Having experienced Ramadan in Morocco, I admired, as a non-Muslim, the charity and humility of what I had experienced throughout the kingdom, big city to small town. During the two years I lived outside Errachidia, my neighbor, Hassan, always invited me into his home to break fast with his family. The sense of personal discipline; a mental and spiritual focus that fosters inner serenity while creating a level of upheaval to the daily routine. It resonated with me. And now visiting my Midwest hometown, Ramadan has presented the opportunity to renew my deep affection for the sacred holiday along with the opportunity to discover Ramadan far from the Kingdom of Morocco.
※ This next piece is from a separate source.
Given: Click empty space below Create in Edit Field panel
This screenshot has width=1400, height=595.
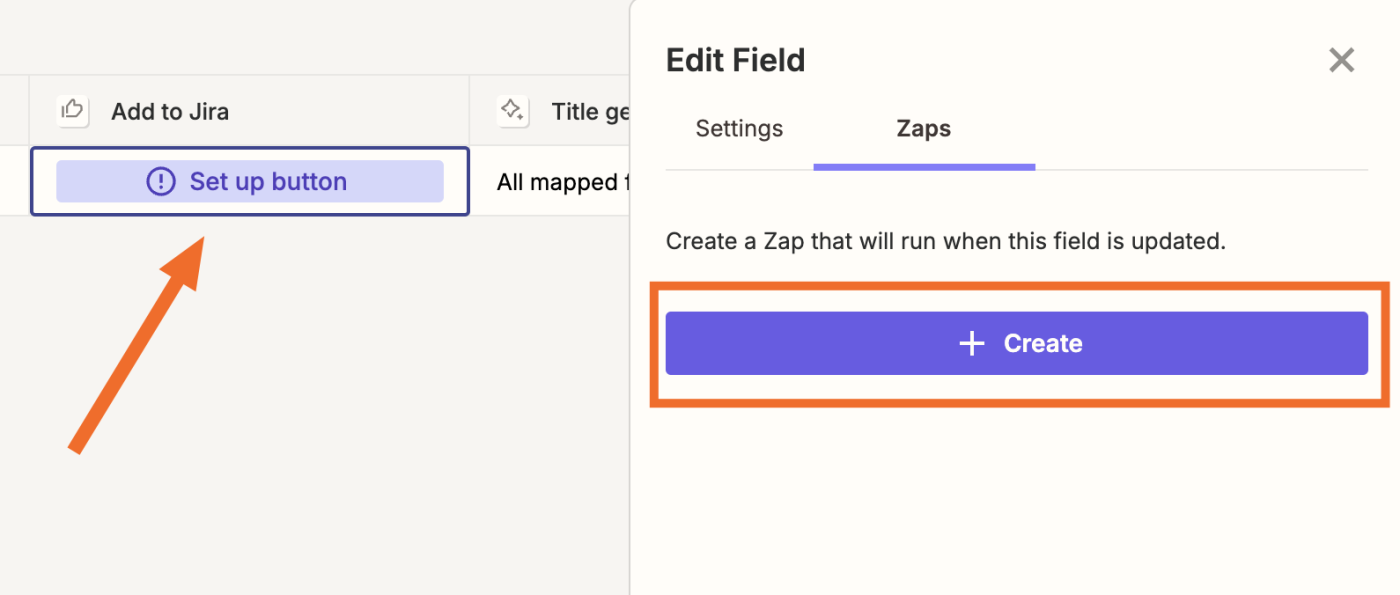Looking at the screenshot, I should click(1015, 500).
Happily, I have discovered some new Moroccan friends, inter-faith collaboration and understanding, as well as a greater personal appreciation for the great geographic and cultural diversity of the Islamic world.
This year, local Islamic organizations and Muslim faith groups collaborated with neighborhood associations to host community iftar dinners throughout the Twin Cities. An opportunity to share food, friendship and faith, the community iftars were open to all members of the public. I happily participated in three.
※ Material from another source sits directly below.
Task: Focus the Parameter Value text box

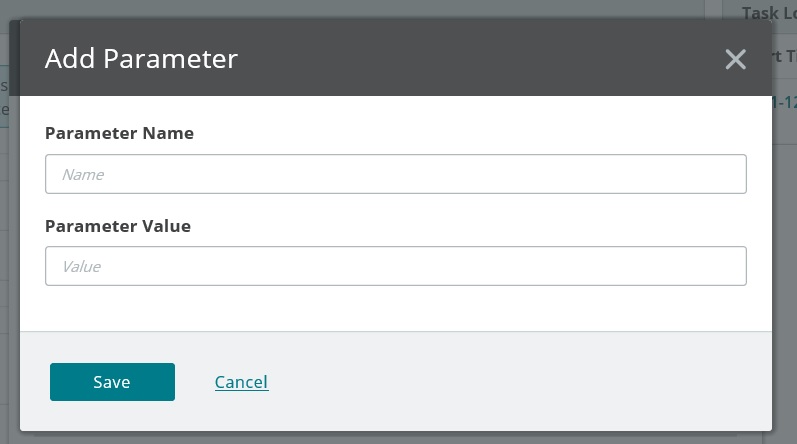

– The Iraqi and American Reconciliation Project (IARP) sponsored a community iftar for nearly 100 Iraqi-American immigrants and supporters in the Twin Cities. Locally based IARP supports arts, culture and humanitarian projects to build bridges of understanding between Iraqis and Americans. An IARP board member told me that the attendance this year was nearly double that of a similar iftar dinner in 2016. The discussion around our table centered on the value of meals to create stronger bonds within families and among neighbors. In 2009, the organization facilitated the creation of a Sister City relationship between Minneapolis and Najaf, Iraq.
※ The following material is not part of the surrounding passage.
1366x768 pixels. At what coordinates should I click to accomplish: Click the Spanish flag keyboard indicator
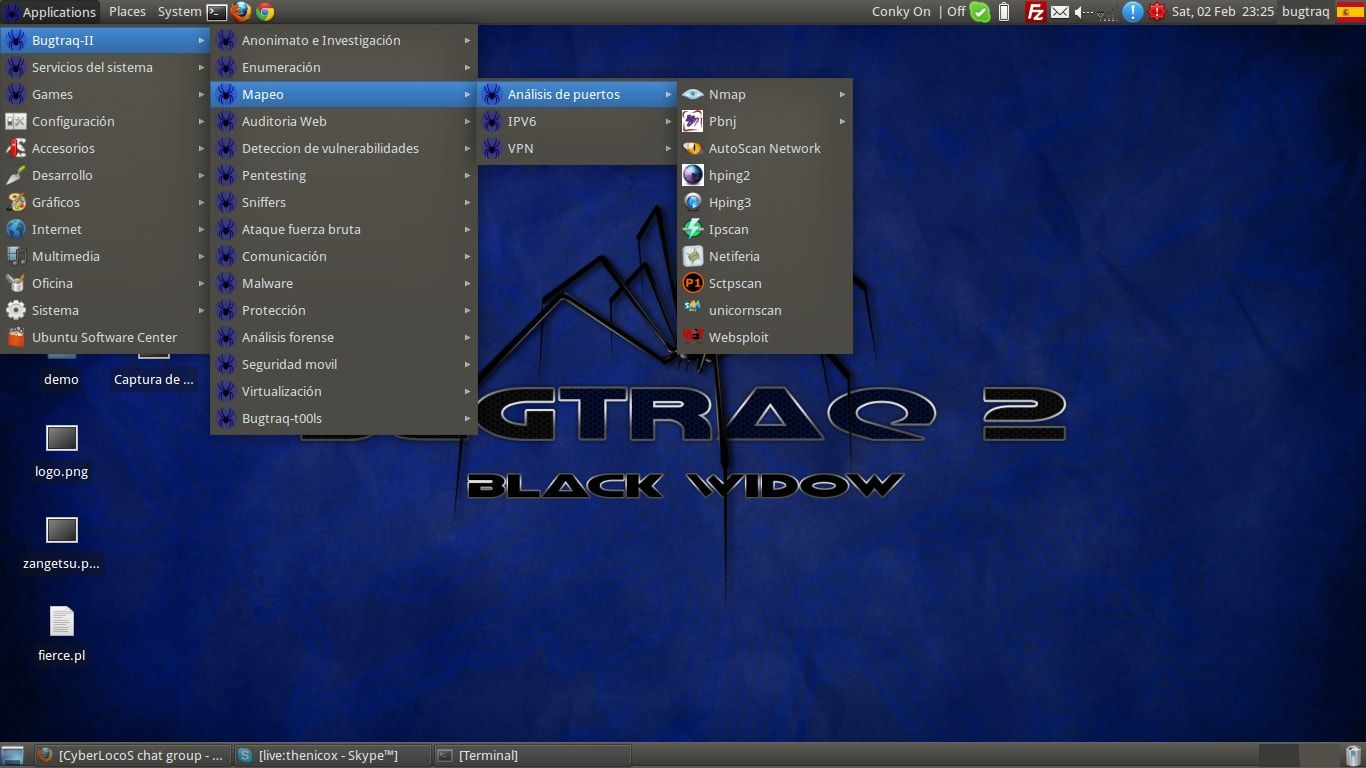tap(1350, 12)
– The Islamic Center of Minnesota (ICM) held a Taking Heart Iftar, in partnership with the Minnesota Council of Churches and the Muslim American Society of Minnesota (MAS-MN). Nearly 70 non-Muslim community members joined ICM members for an iftar dinner and a discussion about important components of Islam and the Ramadan holiday. Dates were provided for everyone to share during the sunset call to prayer. During our discussion, an ICM leader mentioned to me that the center was the first Muslim service/faith organization in Minnesota, created in the late 1970s by University of Minnesota Muslim students from India.
– The Council on American-Islamic Relations-Minnesota (CAIR-MN), the largest Islamic advocacy group in the U.S., held a community iftar in partnership with several Minneapolis neighborhood associations, a Lutheran church and Augsburg College, which is within the heavily Somali Cedar Riverside neighborhood. Two hundred Somali-American and neighborhood residents came together for the iftar dinner. I talked briefly with CAIR-MN executive director Jaylani Hussein who mentioned that the iftar dinner was the result of collaboration and discussions among neighborhood groups. Sambusa (think Moroccan briwat kefta) and Somali tea were a great way to share an important Islamic tradition with the larger community.
And the Moroccans!
Hassan Ziadi and his wife, Raja, operate the Moroccan Flavors restaurant in a large retail and culinary souk space called the Midtown Global Market. Now a U.S. citizen, Hassan and I have become friends over the course of the last year. He told me that Ramadan is just as special in Minneapolis as it was in Morocco. One hundred feet away from Hassan’s restaurant is a souk booth run by Mustafa. He sells Moroccan-made leather and textile goods. Before Ramadan began, we shared some mint tea and small talk about a place we both call home: Errachidia.
Over the course of four years in Morocco, I gained a greater appreciation of food as both physical sustenance and as spiritual reinforcement. Breaking bread with strangers in my hometown was a great experience. A community of the faithful and friendly welcoming a stranger into their lives. Just like Morocco.